- Problem requirements: Each line from the one holding "You are a computer-use agent." to the last line of the listing must be set down exactly. No pictures are to be included.

- Provided records:
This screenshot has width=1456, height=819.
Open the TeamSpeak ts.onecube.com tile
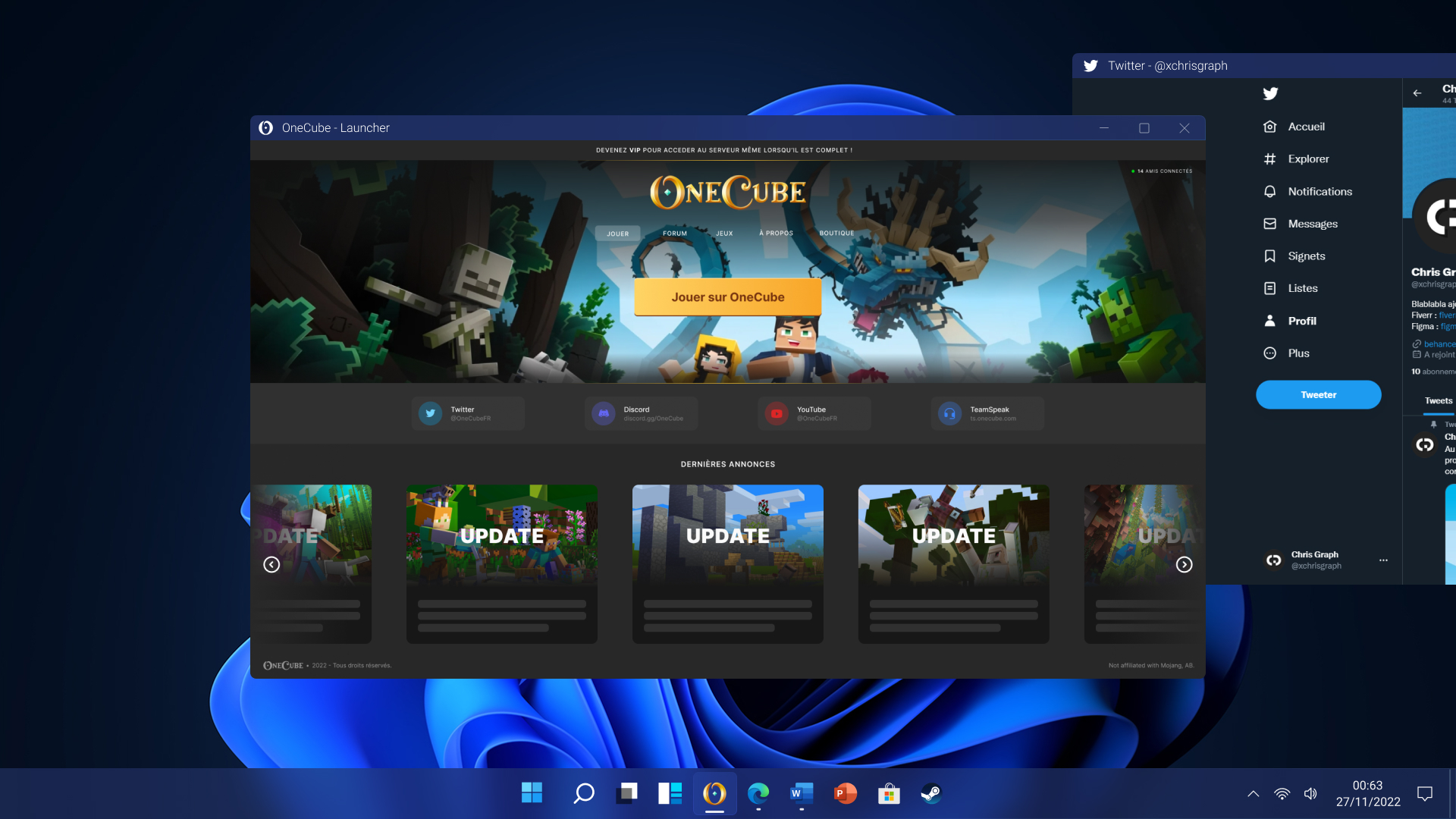(x=987, y=413)
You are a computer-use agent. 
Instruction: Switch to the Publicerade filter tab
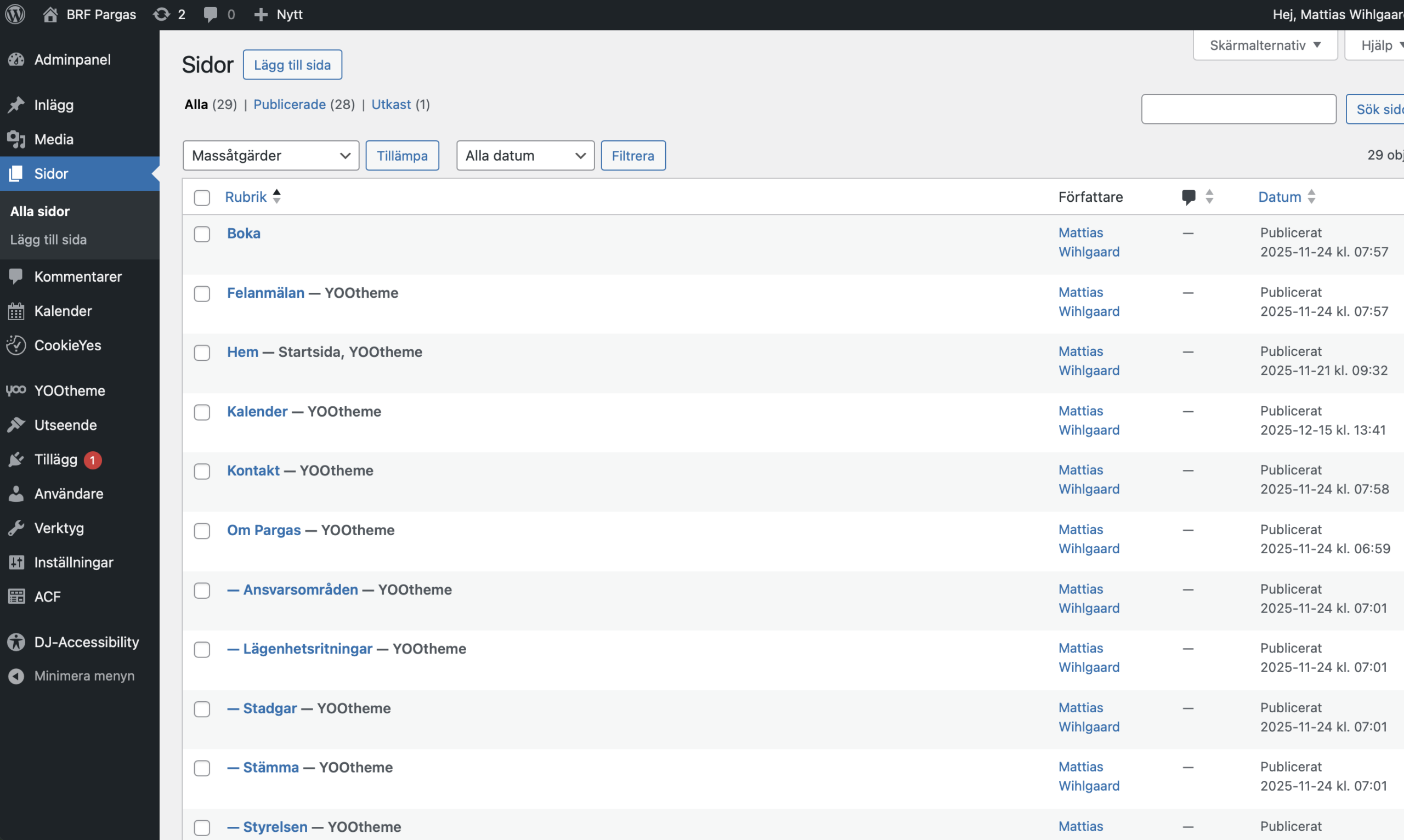point(289,105)
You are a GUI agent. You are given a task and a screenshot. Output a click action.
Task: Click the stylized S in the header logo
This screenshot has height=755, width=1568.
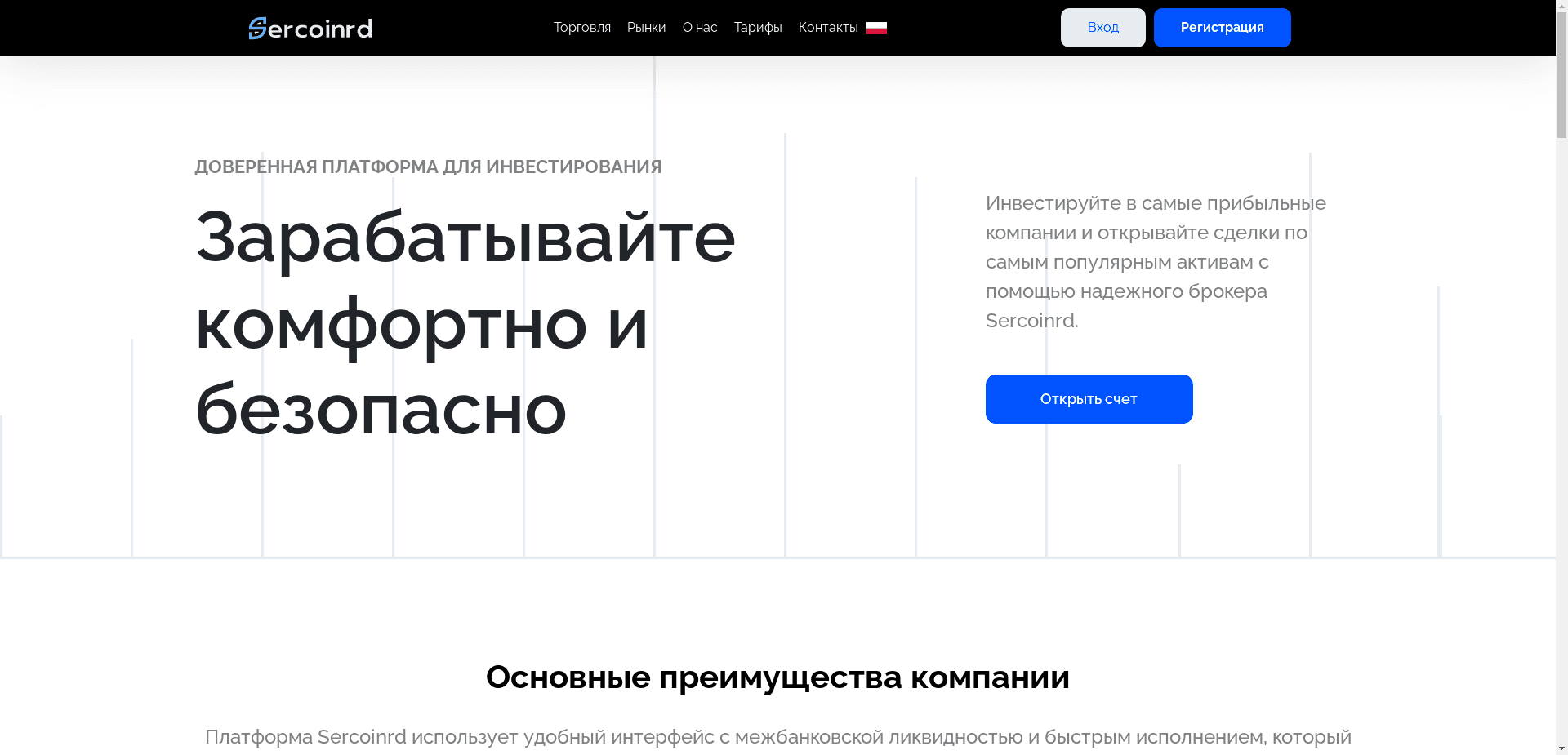258,28
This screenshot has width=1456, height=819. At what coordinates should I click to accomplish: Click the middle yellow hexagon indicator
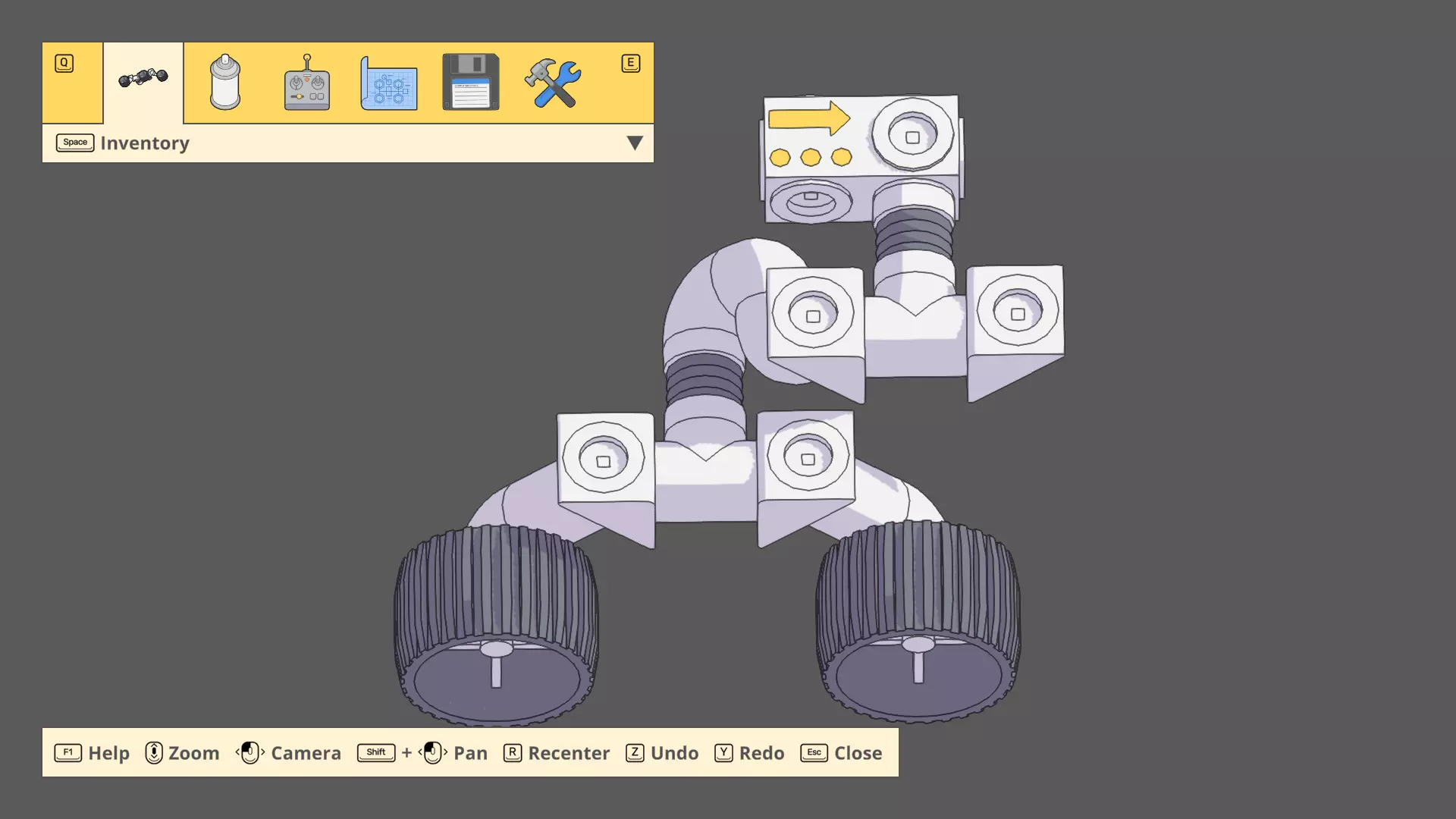click(x=811, y=157)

- Answer:
You are a computer-use agent. 
Instruction: Switch to the Publicerade filter tab
point(289,105)
You are a GUI agent. You are given a task and a screenshot. Output a click action.
Task: Click the stylized S in the header logo
This screenshot has height=755, width=1568.
258,28
This screenshot has width=1456, height=819. At what coordinates should I click to accomplish: Click the middle yellow hexagon indicator
click(x=811, y=157)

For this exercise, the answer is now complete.